== Excerpted data ==
==*==

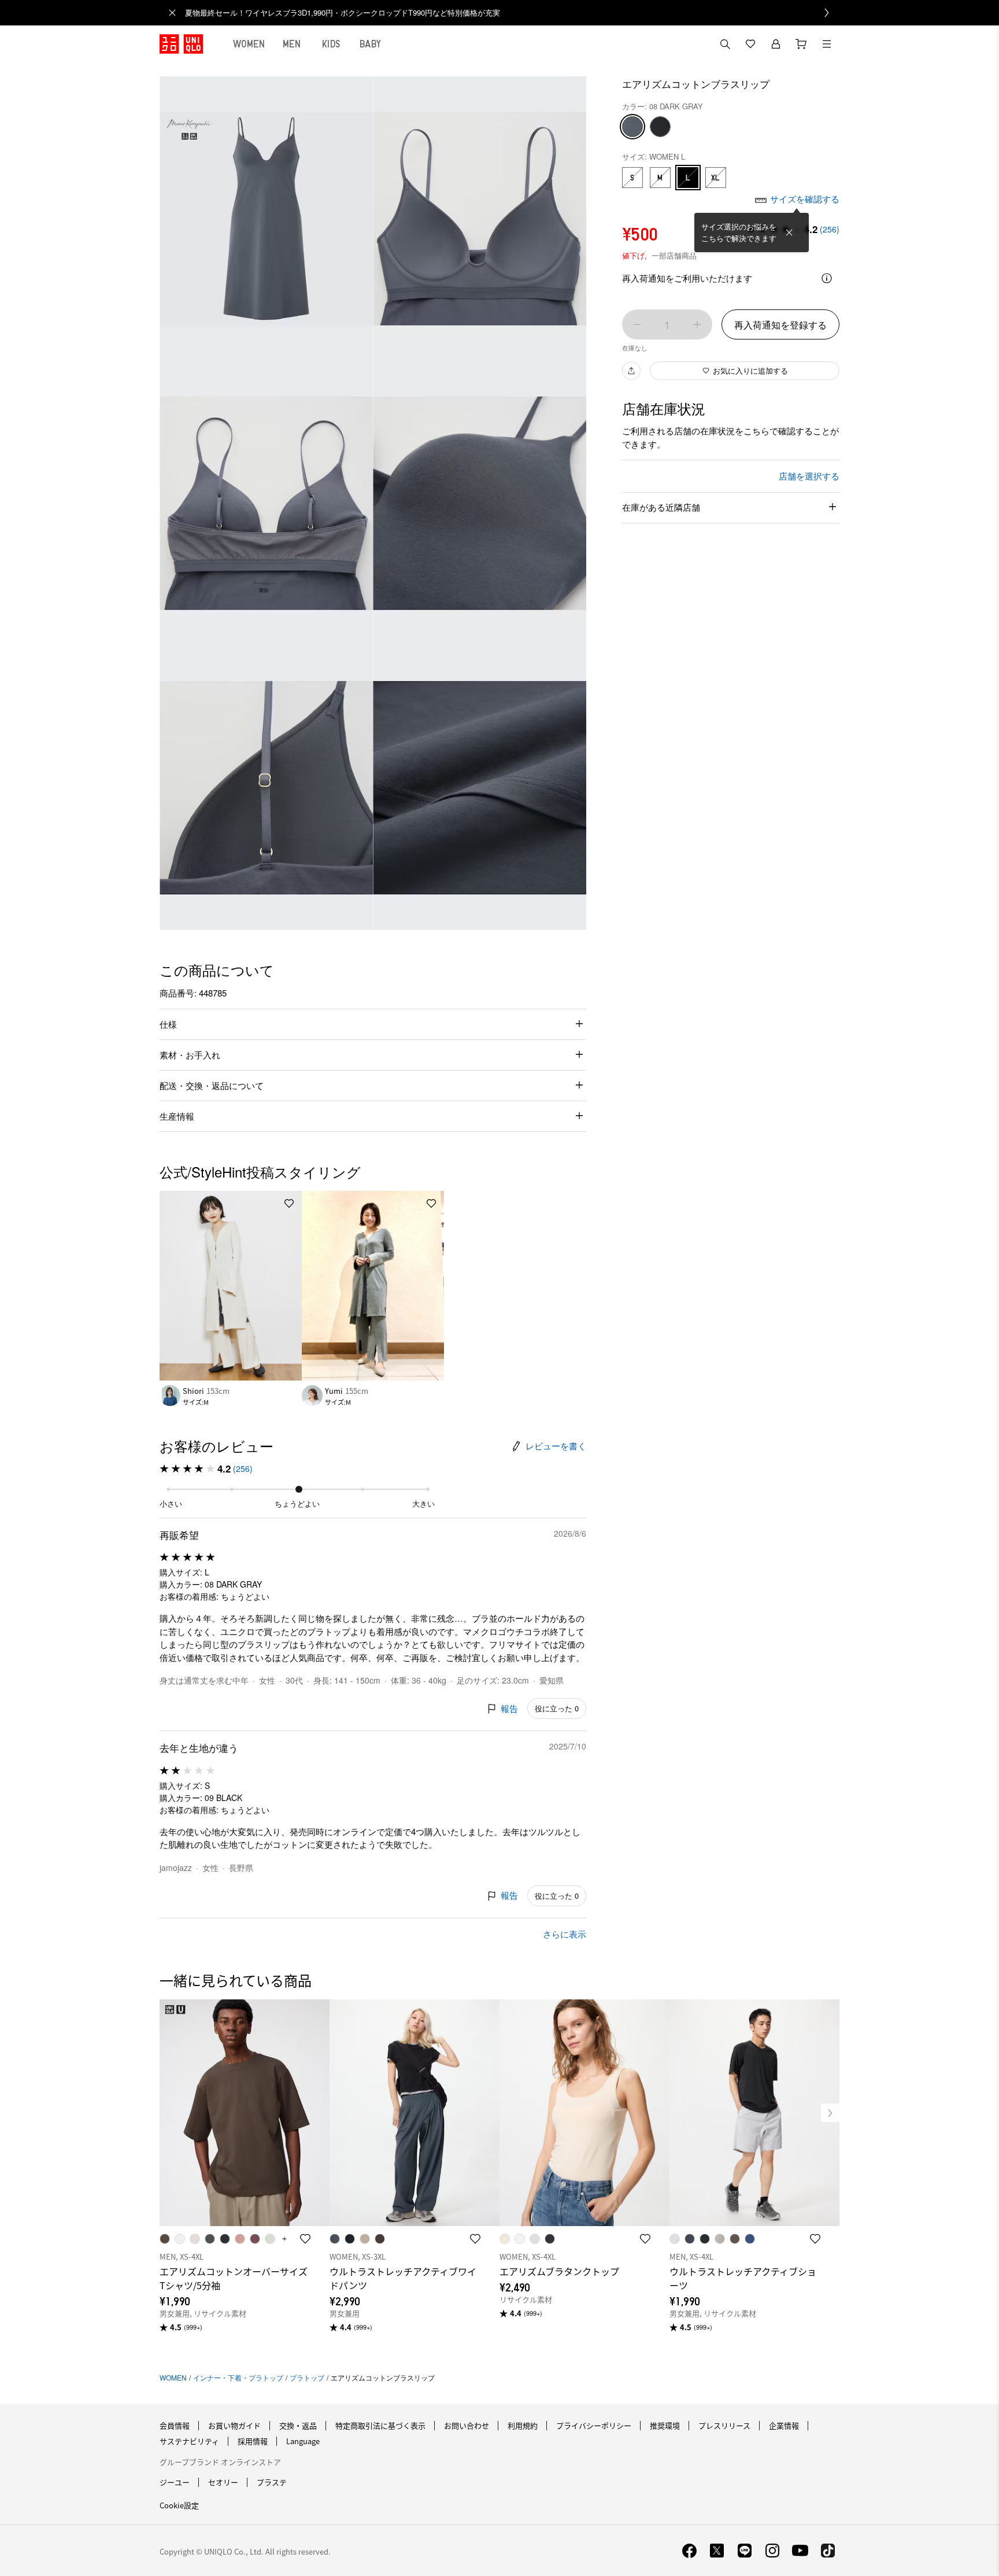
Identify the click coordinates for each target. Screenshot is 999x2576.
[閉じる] (789, 232)
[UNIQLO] (181, 44)
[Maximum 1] (697, 324)
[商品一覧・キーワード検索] (826, 44)
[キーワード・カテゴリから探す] (725, 44)
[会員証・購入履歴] (776, 44)
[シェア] (631, 370)
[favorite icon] (305, 2239)
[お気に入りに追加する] (289, 1203)
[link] (512, 12)
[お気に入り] (750, 44)
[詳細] (826, 278)
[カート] (801, 44)
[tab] (249, 44)
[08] (632, 126)
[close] (172, 12)
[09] (660, 126)
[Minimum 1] (637, 324)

==*==

== What the task asks ==
Print the full listing again exactly, and drop every image from it.

== Result ==
Identify the click coordinates for each target. Screenshot is 999x2576.
[閉じる] (789, 232)
[UNIQLO] (181, 44)
[Maximum 1] (697, 324)
[商品一覧・キーワード検索] (826, 44)
[キーワード・カテゴリから探す] (725, 44)
[会員証・購入履歴] (776, 44)
[シェア] (631, 370)
[favorite icon] (305, 2239)
[お気に入りに追加する] (289, 1203)
[link] (512, 12)
[お気に入り] (750, 44)
[詳細] (826, 278)
[カート] (801, 44)
[tab] (249, 44)
[08] (632, 126)
[close] (172, 12)
[09] (660, 126)
[Minimum 1] (637, 324)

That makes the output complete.